PYNQ: PYTHON PRODUCTIVITY

DMA Transfer Error!

Hi,

I’ve been looking for the composable pipeline github rep and I tried to replicate the IP core generation of one function from the Vitis vision library using Vitis HLS. I’ve followed the .cpp and .tcl files from Composable pipeline/src folder and I’ve changed the xfOpenCV function to the one I am interested in, which is threshold. I have implemented the same function using AXI memory mapped, and now I am trying to use AXI stream interface. So that, I replicate the .cpp code and I have generated the HLS IP successfully. Then, I have created a design in Vivado, using the Zynq PS, the HLS threshold IP and one DMA. The design validates successfully in Vivado.

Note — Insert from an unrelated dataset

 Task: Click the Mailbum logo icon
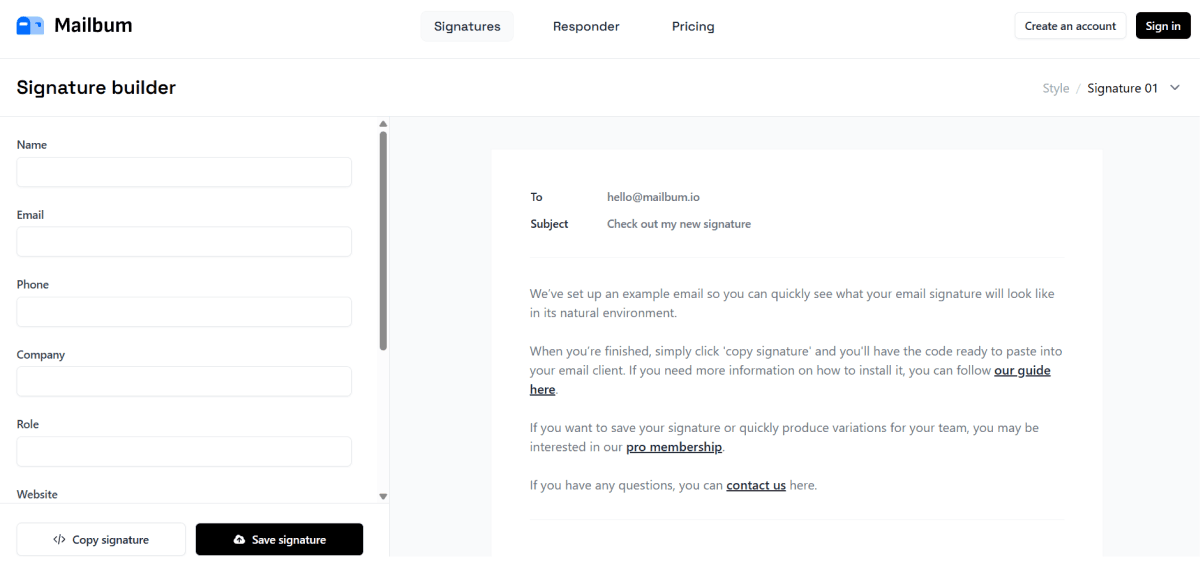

Finally, when I move to PYNQ-Z2, into the notebook, the DMA receive channel freezes forever at the wait function.

.cpp file:

#include "hls_stream.h"
#include "ap_int.h"
#include "common/xf_common.hpp"
#include "common/xf_infra.hpp"
#include "imgproc/xf_threshold.hpp"

/*  set the type of thresholding*/
#define THRESH_TYPE XF_THRESHOLD_TYPE_BINARY

/*  set the height and weight  */
#define HEIGHT 2496
#define WIDTH 3360

/*  XF_NPPC8 for 8 pixels per clock, XF_NPPC1 for 1 pixel per clock  */
#define NPIX XF_NPPC1
#define TYPE XF_8UC1
#define DATA_WIDTH 8

typedef xf::cv::ap_axiu<DATA_WIDTH,1,1,1> interface_t;
typedef hls::stream<interface_t> stream_t;

void threshold_accel(stream_t& img_inp,
                     stream_t& img_out,
                     unsigned char thresh,
                     unsigned char maxval,
                     int rows,
                     int cols) {

    #pragma HLS INTERFACE axis register both port=img_inp
    #pragma HLS INTERFACE axis register both port=img_out

    #pragma HLS INTERFACE s_axilite port=thresh     bundle=control
    #pragma HLS INTERFACE s_axilite port=maxval     bundle=control
    #pragma HLS INTERFACE s_axilite port=rows     bundle=control
    #pragma HLS INTERFACE s_axilite port=cols     bundle=control
    #pragma HLS INTERFACE s_axilite port=return   bundle=control

    xf::cv::Mat<TYPE, HEIGHT, WIDTH, NPIX> in_mat(rows, cols);
    xf::cv::Mat<TYPE, HEIGHT, WIDTH, NPIX> out_mat(rows, cols);
    
    #pragma HLS stream variable=in_mat.data 
    #pragma HLS stream variable=out_mat.data 

    #pragma HLS DATAFLOW

    // Convert array to xf::cv::Mat
    xf::cv::AXIvideo2xfMat<DATA_WIDTH, TYPE, HEIGHT, WIDTH, NPIX>(img_inp, in_mat);

    // Run xfOpenCV kernel
    xf::cv::Threshold<THRESH_TYPE, TYPE, HEIGHT, WIDTH, NPIX>(in_mat, out_mat, thresh, maxval);

    // COnvert xf::cv::Mat to array
    xf::cv::xfMat2AXIvideo<DATA_WIDTH, TYPE, HEIGHT, WIDTH, NPIX>(out_mat, img_out);
}

.tcl file:

# Copyright 2019 Xilinx, Inc.

# Set project name
set PROJ "threshold.vhlsprj"

set XF_PROJ_ROOT "/home/USER/Documents/PYNQ/src/" 

# Set FPGA part
set XPART "xc7z020clg400-1" 

# Set period
set CLKP "10"

# Set vitis library path
set VITIS_INCLUDE "/home/pemp/Documents/Vitis_Libraries/vision/L1/include/"  

# Set device macro 
set DEVICE_MACRO "_ZYNQ_"

# Create project
open_project -reset $PROJ

#Add source file, set top, set FPGA part, set clock period and name solution
set_top threshold_accel
add_files "${XF_PROJ_ROOT}/threshold_axis/xf_threshold_accel.cpp" -cflags "-I${VITIS_INCLUDE} -D${DEVICE_MACRO} -std=c++14" -csimflags "-I${XF_PROJ_ROOT}/L1/include -I ${XF_PROJ_ROOT}/L1/examples/"
open_solution -reset "solution1" -flow_target vivado
set_part $XPART
create_clock -period $CLKP

#Synthesize and export IP using Vivado flow
config_export -format ip_catalog -rtl verilog
csynth_design
#export_design -flow impl -rtl verilog -format ip_catalog
export_design -rtl verilog -format ip_catalog

exit

vivado design:

notebook:

from pynq import Overlay, allocate
import cv2 as cv
import numpy as np
import time

overlay = Overlay('/home/xilinx/pynq/overlays/threshold_dma/threshold_dma.bit',download=True)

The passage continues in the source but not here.